What the task asks: Copy out the records word for word, starting at the line with "will (x=106, y=259)." and ending with the line with "point(270,366)", both lines included. Write nothing else.
= = =
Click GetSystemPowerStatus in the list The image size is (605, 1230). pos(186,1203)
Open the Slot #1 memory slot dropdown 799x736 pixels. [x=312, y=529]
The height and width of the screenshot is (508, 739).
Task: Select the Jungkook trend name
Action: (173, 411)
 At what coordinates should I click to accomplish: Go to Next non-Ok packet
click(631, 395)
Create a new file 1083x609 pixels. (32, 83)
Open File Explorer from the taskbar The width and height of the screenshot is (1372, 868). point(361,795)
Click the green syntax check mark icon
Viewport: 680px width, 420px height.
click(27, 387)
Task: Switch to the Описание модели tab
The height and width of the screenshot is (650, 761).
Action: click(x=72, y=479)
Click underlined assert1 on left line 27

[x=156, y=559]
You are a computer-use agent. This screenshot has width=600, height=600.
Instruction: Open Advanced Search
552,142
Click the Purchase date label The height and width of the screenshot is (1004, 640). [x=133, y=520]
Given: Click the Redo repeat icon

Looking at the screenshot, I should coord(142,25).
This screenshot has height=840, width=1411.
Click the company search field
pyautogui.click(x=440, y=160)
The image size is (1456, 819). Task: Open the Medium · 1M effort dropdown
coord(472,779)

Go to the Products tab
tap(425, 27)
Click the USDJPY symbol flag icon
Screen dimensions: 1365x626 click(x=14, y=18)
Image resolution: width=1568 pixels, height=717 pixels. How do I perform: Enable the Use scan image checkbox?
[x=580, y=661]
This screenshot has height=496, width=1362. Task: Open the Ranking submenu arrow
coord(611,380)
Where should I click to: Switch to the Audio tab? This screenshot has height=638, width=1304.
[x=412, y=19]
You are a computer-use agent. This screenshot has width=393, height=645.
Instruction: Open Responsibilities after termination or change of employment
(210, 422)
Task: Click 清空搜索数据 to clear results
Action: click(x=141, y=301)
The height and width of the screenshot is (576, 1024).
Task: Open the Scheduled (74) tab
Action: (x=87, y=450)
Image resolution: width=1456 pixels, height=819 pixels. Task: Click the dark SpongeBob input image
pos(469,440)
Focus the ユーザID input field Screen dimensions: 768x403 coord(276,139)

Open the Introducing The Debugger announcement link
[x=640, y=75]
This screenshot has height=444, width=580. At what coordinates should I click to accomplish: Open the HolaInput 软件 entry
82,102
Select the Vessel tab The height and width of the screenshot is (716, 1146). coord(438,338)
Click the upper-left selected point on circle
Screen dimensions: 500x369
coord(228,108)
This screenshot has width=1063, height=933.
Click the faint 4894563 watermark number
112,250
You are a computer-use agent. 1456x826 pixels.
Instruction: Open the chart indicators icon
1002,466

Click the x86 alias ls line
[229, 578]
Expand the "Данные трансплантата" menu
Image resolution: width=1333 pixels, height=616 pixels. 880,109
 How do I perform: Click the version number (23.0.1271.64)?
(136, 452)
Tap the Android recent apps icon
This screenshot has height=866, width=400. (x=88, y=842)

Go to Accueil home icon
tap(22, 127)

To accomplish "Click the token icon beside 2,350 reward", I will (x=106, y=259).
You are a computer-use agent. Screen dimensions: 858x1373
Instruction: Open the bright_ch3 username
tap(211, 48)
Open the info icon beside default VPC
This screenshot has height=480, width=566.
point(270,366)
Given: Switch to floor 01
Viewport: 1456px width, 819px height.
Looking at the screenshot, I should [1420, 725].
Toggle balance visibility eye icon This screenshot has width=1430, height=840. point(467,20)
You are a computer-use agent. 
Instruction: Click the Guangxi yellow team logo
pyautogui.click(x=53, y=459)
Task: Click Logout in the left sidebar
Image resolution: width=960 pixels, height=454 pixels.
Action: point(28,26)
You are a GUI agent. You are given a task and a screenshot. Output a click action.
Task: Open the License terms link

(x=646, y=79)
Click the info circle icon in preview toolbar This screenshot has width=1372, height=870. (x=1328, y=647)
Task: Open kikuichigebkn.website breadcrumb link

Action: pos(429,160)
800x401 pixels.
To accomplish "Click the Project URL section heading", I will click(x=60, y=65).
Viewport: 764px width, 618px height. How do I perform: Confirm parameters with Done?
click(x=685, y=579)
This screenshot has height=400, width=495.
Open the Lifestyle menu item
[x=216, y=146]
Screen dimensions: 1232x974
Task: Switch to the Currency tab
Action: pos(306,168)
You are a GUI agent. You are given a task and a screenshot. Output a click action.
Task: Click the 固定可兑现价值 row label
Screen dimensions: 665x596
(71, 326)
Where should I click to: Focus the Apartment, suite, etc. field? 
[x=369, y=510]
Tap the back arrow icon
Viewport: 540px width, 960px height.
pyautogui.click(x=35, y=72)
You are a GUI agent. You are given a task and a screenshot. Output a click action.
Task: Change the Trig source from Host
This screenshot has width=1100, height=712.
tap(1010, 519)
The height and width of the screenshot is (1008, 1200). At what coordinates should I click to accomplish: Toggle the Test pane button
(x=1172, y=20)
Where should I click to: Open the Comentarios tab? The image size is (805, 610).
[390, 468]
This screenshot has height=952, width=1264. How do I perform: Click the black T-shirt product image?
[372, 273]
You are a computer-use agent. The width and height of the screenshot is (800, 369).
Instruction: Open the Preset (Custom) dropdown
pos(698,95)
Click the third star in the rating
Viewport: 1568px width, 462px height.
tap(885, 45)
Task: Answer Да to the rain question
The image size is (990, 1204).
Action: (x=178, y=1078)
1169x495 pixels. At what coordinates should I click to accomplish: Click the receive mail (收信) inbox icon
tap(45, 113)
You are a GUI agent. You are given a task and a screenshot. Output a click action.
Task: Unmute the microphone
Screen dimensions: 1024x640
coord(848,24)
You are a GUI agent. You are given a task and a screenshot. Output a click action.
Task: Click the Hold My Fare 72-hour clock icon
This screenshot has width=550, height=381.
= = =
Solution to the problem:
To accomplish "Click the token icon beside 2,350 reward", I will (x=106, y=259).
You are a computer-use agent. Screen dimensions: 858x1373
Instruction: Open the bright_ch3 username
tap(211, 48)
Open the info icon beside default VPC
This screenshot has height=480, width=566.
point(270,366)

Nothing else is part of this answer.